Except for the advanced lighting features not yet allowed in the US, what you say is not the case. The low and high beams from the US and European headlamps are very closely similar -- and have been on Mercedes cars for many years now. On low beam the US lamps put very slightly more light in the region 2 to 4 degrees above horizontal, and (as applicable) the US headlamps have a built-in sidemarker light and/or reflector not present on the European model.

I wish the U.S. DOT would allow lighting approved for the EU to be used on U.S. models - both front and rear.

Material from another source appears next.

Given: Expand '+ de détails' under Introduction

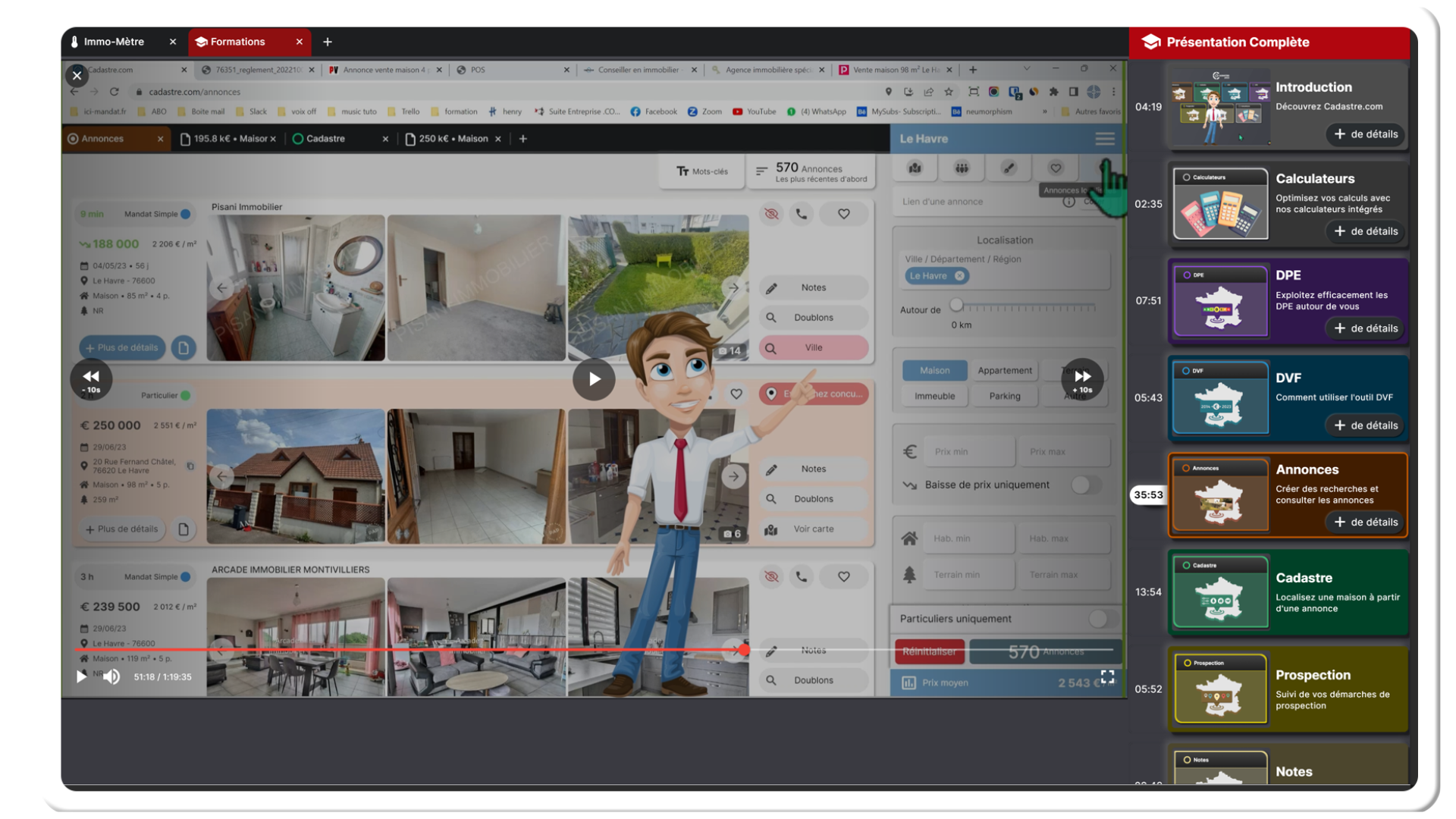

That would not make things better, it would just introduce a different mix of good and bad. It isn't the case that European lighting specifications are categorically better, that's an internet meme that cannot be supported by facts. There's about the same amount of deficiency in the European specs as in the US specs, just a different list of deficiencies -- see here.

Yes, it sucks to have to wait for ADB, but the systems now on the road in Europe and elsewhere have some significant operational foibles. Next-generation systems will solve them, and frankly it's somebody else's turn to be the beta testers. American drivers did it for exhaust emission control; we put up with about two decades of poor performance and drivability to arrive at the modern fuel-injected, clean-exhaust, good-running vehicle, then once we'd worked out the bugs the rest of the world had a painless, easy, low-cost transition from dirty cars to clean ones. ADB will be much better by the time it's probably allowed in the US within the next year or two (on second thought, maybe not any more; President Trump has ordered all agencies not to issue any new regulations while he and his team works to make it almost impossible to do so)

Mercedes has certainly proven that it can create really awful LED and HID headlight systems as found by the IIHS

That's what the headlines hollered, but it's not actual reality. See here.

It your E350 has plastic lenses and they have degraded - cloudy or worn - it is very possible that they can be restored to new or near new condition

That's the advertising claim. It does not hold true in the long run.

I've experimented with countless halogen bulb types over decades and none have made much difference

That's certainly possible, because there's an awful lot of junk on the market, promoted with bogus claims. But there are also some halogen bulb swaps that do make a sizeable improvement. In this case, we're talking about replacing a 1400-lumen bulb with a 2100-lumen bulb. That's probably not a swap you've tried before.